## Stated task
Switch "medallion" to "badge" throughout the lines below, keeping everything else the same, and give them back with the pictures left out.

## Source data
+++++

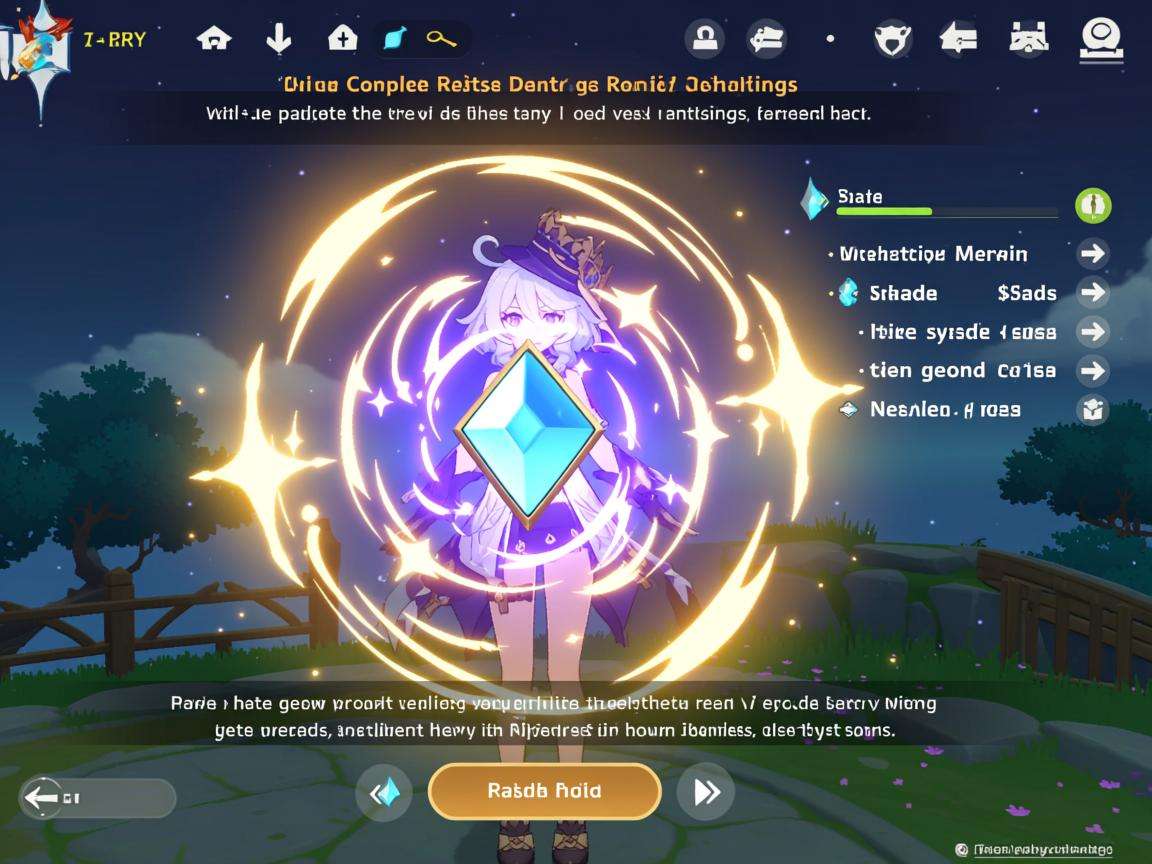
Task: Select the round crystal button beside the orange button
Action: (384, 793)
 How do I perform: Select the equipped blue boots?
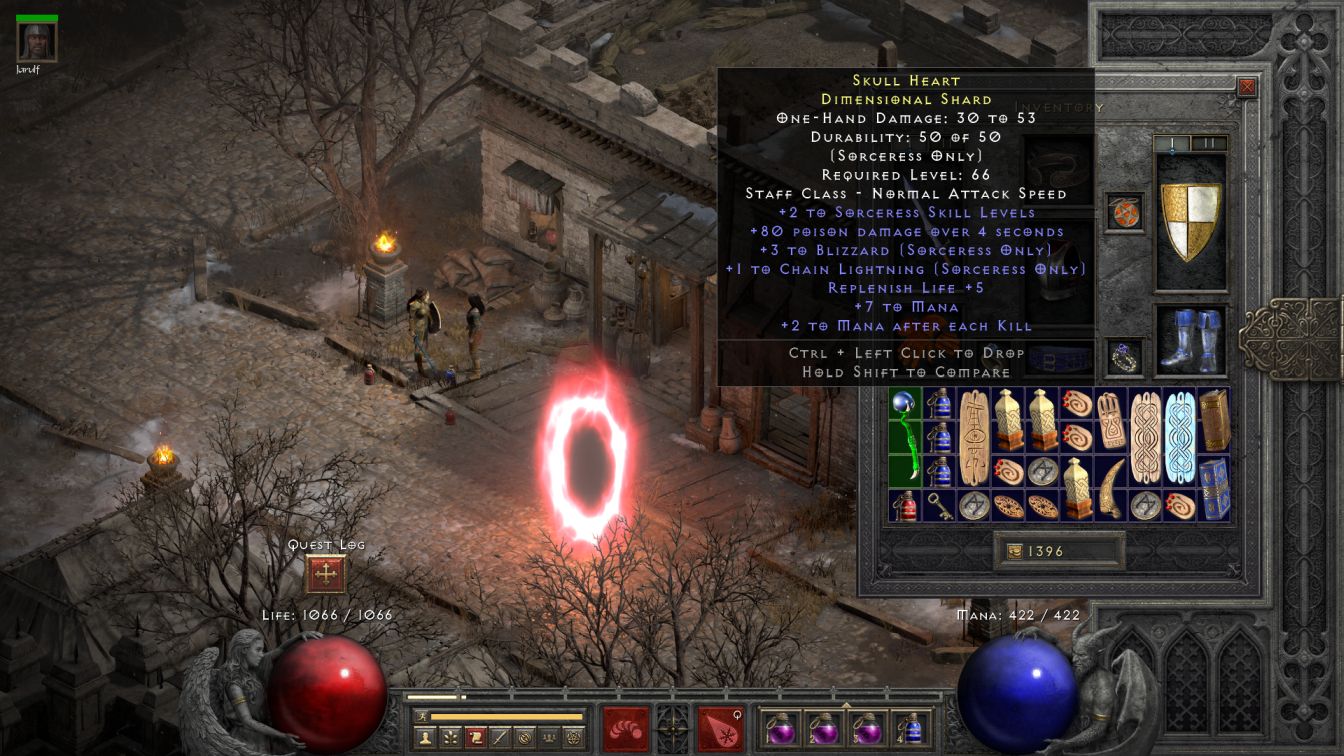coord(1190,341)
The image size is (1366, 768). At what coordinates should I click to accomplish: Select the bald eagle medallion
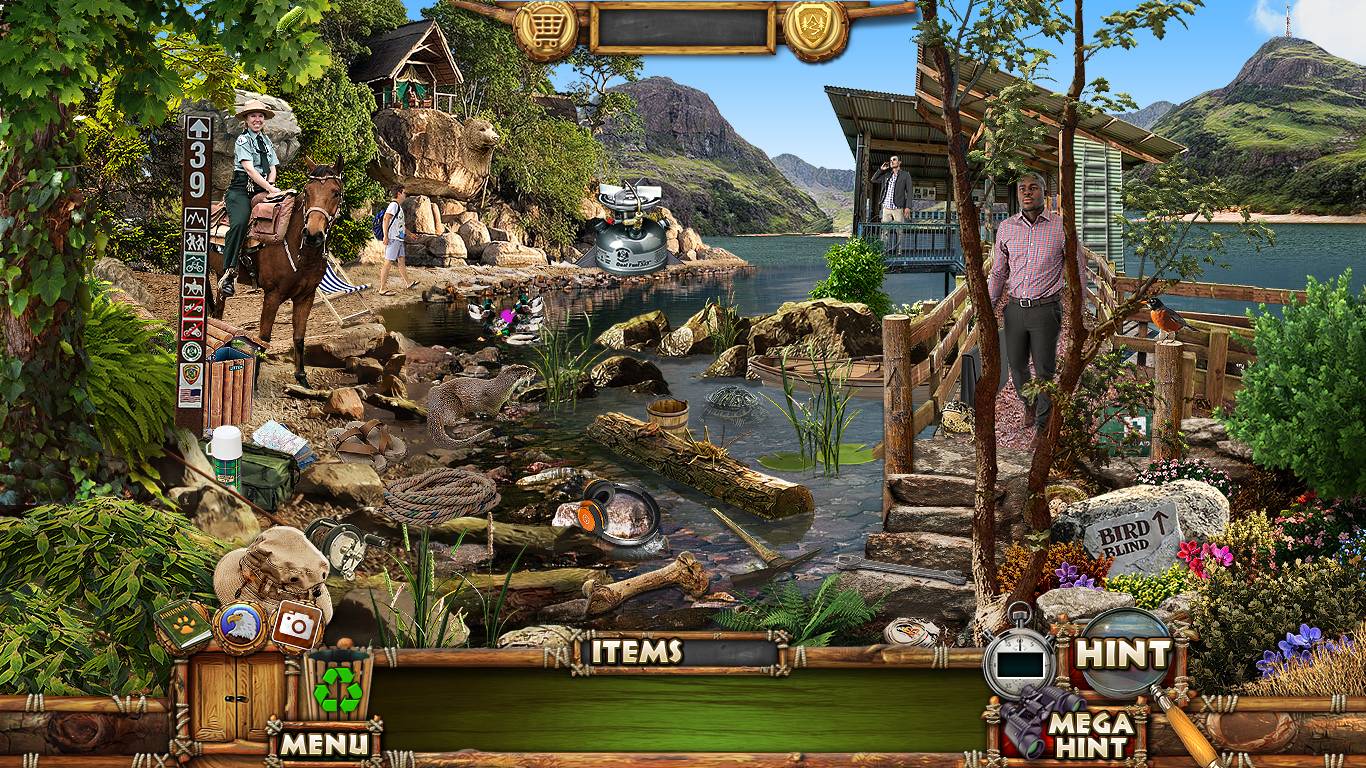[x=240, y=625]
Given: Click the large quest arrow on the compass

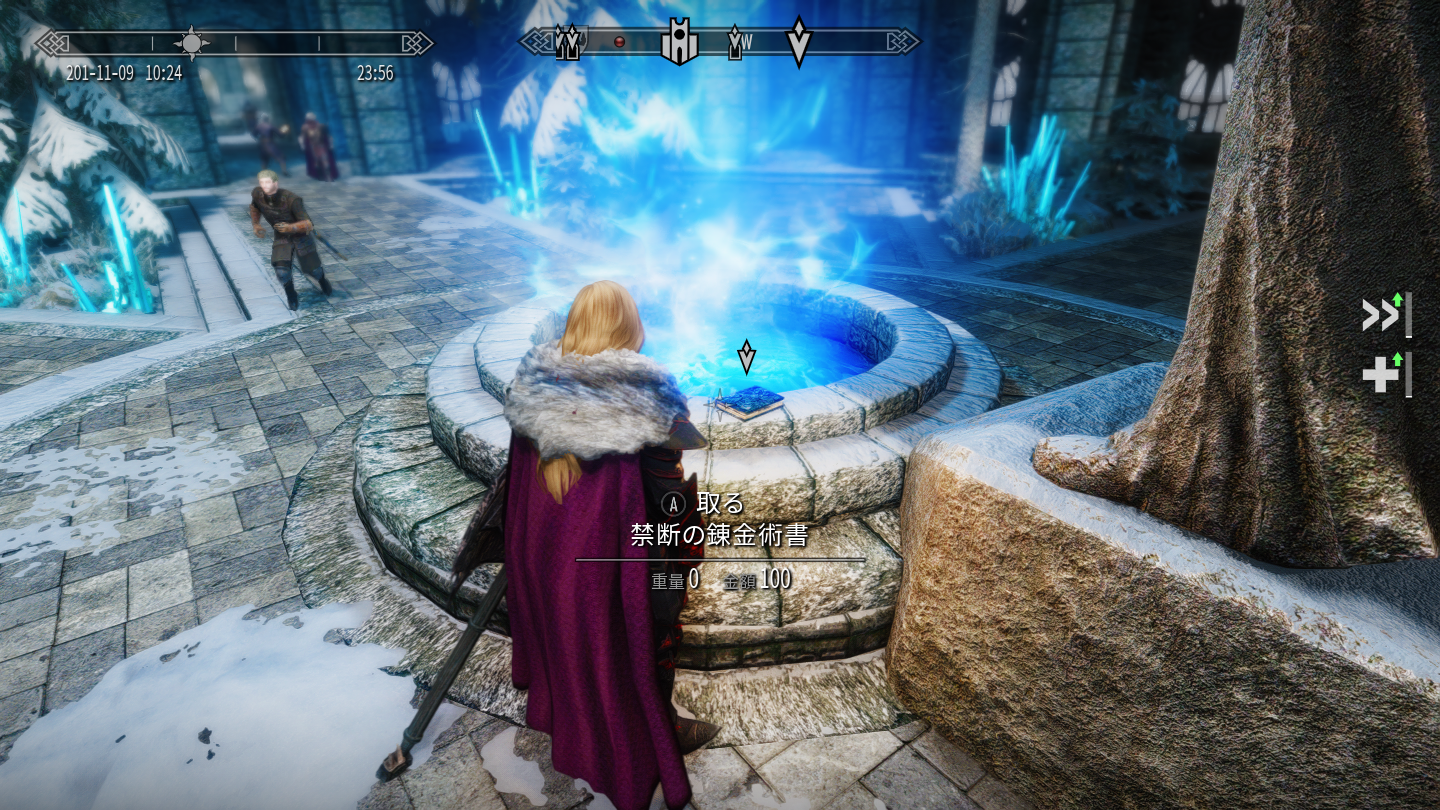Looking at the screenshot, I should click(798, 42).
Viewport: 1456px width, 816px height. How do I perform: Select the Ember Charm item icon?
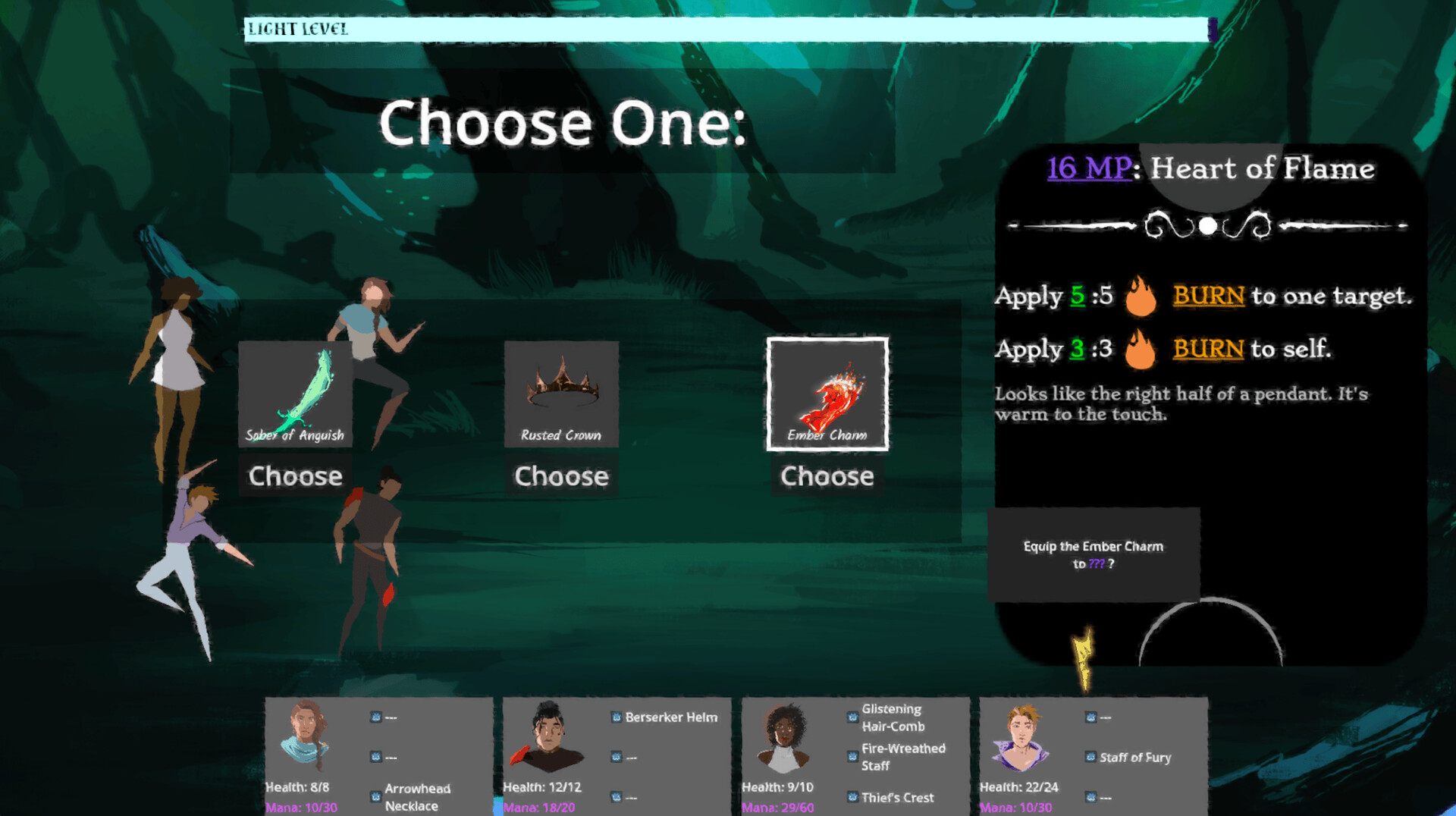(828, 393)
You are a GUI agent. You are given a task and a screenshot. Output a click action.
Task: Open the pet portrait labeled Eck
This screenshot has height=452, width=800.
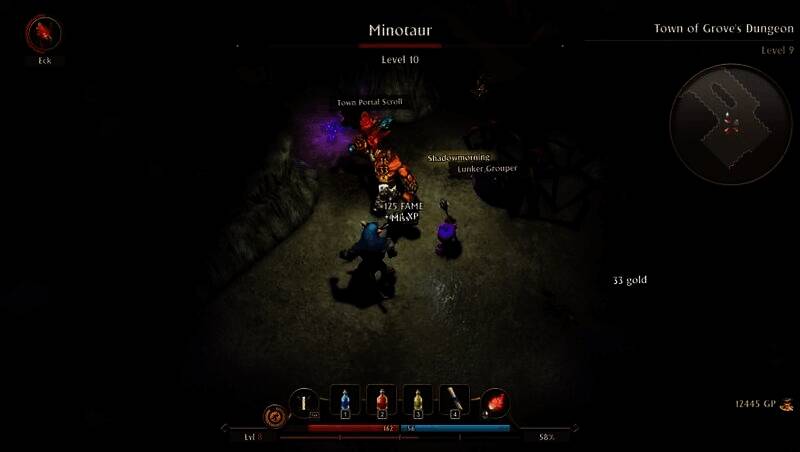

+++++

## Expected answer
Task: Select the round crystal button beside the orange button
Action: (384, 793)
 How do I perform: Select the equipped blue boots?
coord(1190,341)
The image size is (1366, 768). At what coordinates should I click to accomplish: Select the bald eagle badge
[x=240, y=625]
Given: Click the large quest arrow on the compass

Looking at the screenshot, I should click(798, 42).
Viewport: 1456px width, 816px height. How do I perform: Select the Ember Charm item icon?
(828, 393)
You are a GUI agent. You are given a task and a screenshot. Output a click action.
Task: Open the pet portrait labeled Eck
This screenshot has height=452, width=800.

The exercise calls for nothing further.